_Provided records_
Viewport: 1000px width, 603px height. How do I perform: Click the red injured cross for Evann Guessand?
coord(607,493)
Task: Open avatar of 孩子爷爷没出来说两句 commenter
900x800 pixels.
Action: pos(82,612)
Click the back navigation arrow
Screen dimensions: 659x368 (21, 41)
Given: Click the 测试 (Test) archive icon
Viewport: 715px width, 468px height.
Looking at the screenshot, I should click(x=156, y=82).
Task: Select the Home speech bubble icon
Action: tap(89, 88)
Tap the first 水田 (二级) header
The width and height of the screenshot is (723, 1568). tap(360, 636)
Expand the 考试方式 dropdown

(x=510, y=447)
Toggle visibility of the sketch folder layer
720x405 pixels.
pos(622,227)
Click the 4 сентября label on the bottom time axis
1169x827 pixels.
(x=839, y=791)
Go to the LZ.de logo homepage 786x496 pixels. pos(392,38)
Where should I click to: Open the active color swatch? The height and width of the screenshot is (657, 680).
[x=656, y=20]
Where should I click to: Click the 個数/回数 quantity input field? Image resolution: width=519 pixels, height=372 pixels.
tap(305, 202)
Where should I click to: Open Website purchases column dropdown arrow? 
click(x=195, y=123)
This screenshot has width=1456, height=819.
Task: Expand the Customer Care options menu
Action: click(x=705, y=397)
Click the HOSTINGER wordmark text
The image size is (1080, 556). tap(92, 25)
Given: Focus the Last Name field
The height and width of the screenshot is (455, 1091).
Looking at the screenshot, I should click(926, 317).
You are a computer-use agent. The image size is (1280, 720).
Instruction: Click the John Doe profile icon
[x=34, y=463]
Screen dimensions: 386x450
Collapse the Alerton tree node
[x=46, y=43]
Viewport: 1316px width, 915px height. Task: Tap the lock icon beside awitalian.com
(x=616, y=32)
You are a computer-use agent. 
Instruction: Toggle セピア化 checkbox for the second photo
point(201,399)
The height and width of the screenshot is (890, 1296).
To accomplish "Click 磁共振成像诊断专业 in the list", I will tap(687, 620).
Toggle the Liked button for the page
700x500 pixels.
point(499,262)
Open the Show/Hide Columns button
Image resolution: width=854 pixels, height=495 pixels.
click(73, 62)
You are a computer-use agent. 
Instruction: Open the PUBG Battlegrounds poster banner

_What the exercise asks_
Retype exactly the span of lines from the one with "Toggle visibility of the sketch folder layer" through the one with "Toggle the Liked button for the page"; include both ends and omit the rest of the material.

_Your response_
Toggle visibility of the sketch folder layer
720x405 pixels.
pos(622,227)
Click the 4 сентября label on the bottom time axis
1169x827 pixels.
(x=839, y=791)
Go to the LZ.de logo homepage 786x496 pixels. pos(392,38)
Where should I click to: Open the active color swatch? The height and width of the screenshot is (657, 680).
[x=656, y=20]
Where should I click to: Click the 個数/回数 quantity input field? Image resolution: width=519 pixels, height=372 pixels.
tap(305, 202)
Where should I click to: Open Website purchases column dropdown arrow? 
click(x=195, y=123)
This screenshot has width=1456, height=819.
Task: Expand the Customer Care options menu
Action: click(x=705, y=397)
Click the HOSTINGER wordmark text
The image size is (1080, 556). tap(92, 25)
Given: Focus the Last Name field
The height and width of the screenshot is (455, 1091).
Looking at the screenshot, I should click(926, 317).
You are a computer-use agent. The image size is (1280, 720).
Instruction: Click the John Doe profile icon
[x=34, y=463]
Screen dimensions: 386x450
Collapse the Alerton tree node
[x=46, y=43]
Viewport: 1316px width, 915px height. Task: Tap the lock icon beside awitalian.com
(x=616, y=32)
You are a computer-use agent. 
Instruction: Toggle セピア化 checkbox for the second photo
point(201,399)
The height and width of the screenshot is (890, 1296).
To accomplish "Click 磁共振成像诊断专业 in the list", I will tap(687, 620).
Toggle the Liked button for the page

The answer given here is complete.